**Data in this exercise**
________________________

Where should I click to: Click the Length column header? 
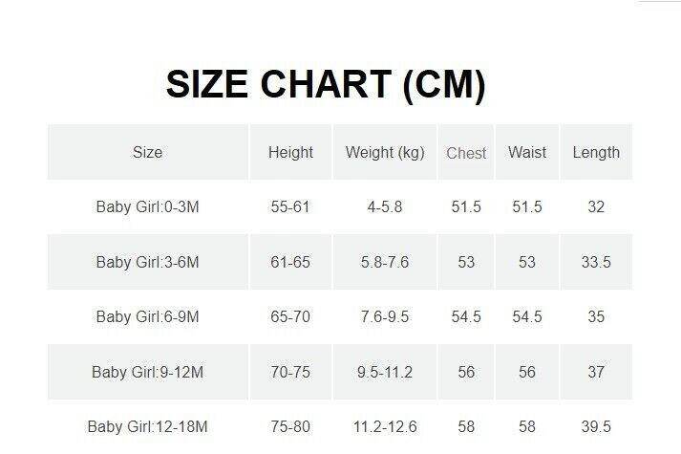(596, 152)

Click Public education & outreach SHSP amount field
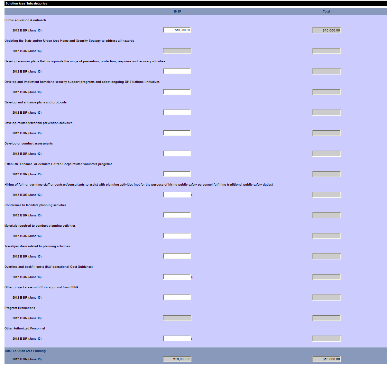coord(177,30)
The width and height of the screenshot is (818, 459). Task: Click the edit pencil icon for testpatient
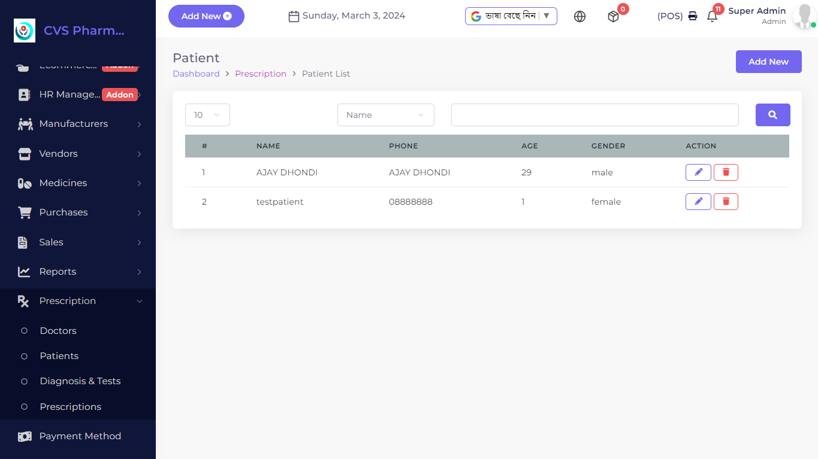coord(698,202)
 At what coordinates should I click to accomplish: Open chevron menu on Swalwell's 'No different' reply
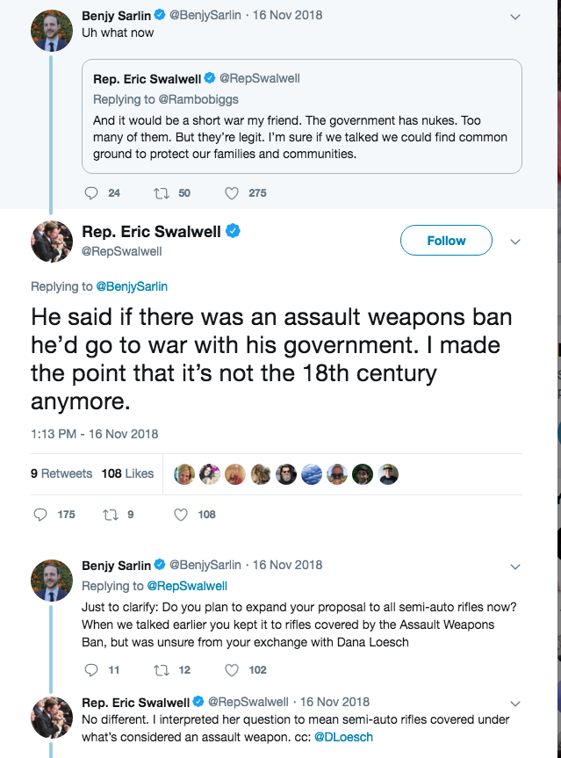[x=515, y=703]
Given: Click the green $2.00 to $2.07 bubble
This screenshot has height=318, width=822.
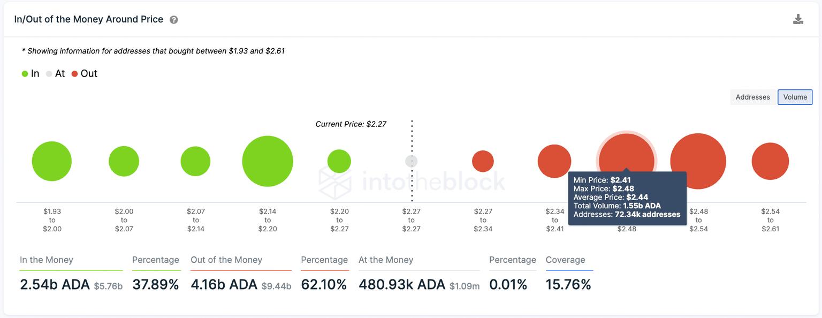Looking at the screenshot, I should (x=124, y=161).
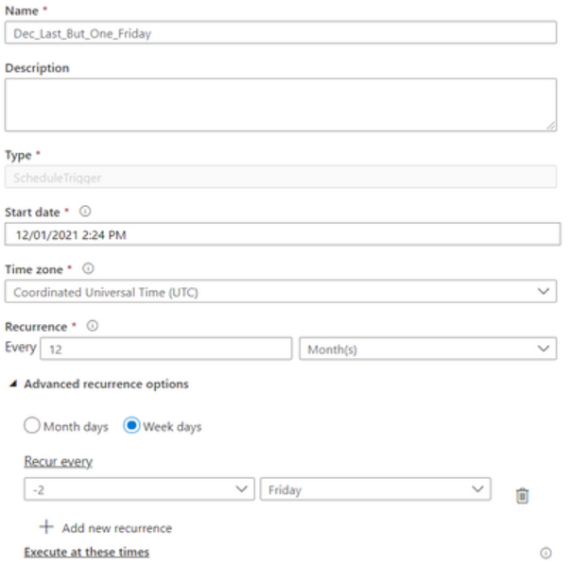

________________________

**Requirements**
Set down all of the data above word for word, leaving out the pictures.

**Answer for this exercise**
Where should I click to: Click the Length column header? 
(596, 152)

Click Public education & outreach SHSP amount field
coord(177,30)
The width and height of the screenshot is (818, 459). Task: Click the edit pencil icon for testpatient
coord(698,202)
 At what coordinates should I click to accomplish: Open chevron menu on Swalwell's 'No different' reply
[x=515, y=703]
Given: Click the green $2.00 to $2.07 bubble
This screenshot has height=318, width=822.
Looking at the screenshot, I should (x=124, y=161).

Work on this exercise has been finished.